▶ **YOUR INSTRUCTIONS**:
Transcribe exactly the entries from the "Where should I" line to the end, both included, minus pictures.

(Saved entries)
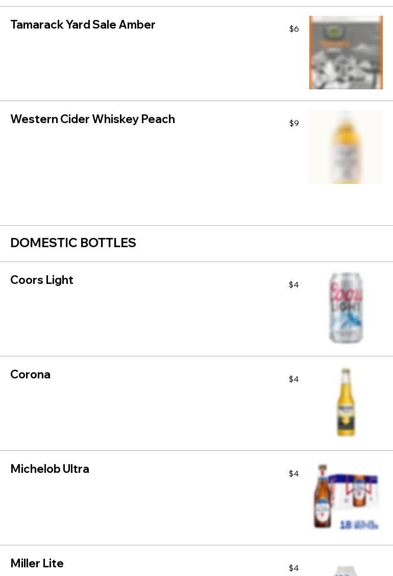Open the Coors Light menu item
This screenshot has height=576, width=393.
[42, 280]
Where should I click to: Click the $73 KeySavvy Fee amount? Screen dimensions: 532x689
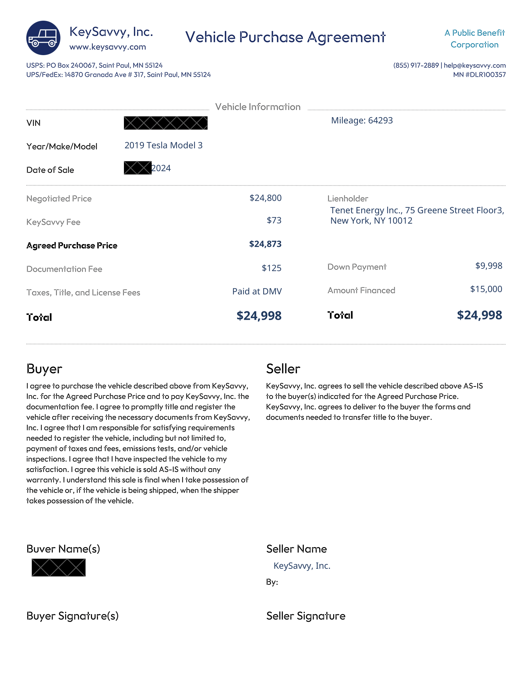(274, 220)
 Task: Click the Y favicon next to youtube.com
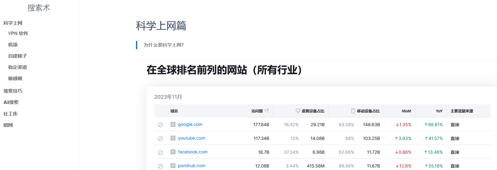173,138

▶ **REPLY TO THE EXERCISE**:
Where should I click to: Click the $73 KeySavvy Fee amount? Screen dimensions: 532x689
(274, 220)
 Task: Click the Y favicon next to youtube.com
173,138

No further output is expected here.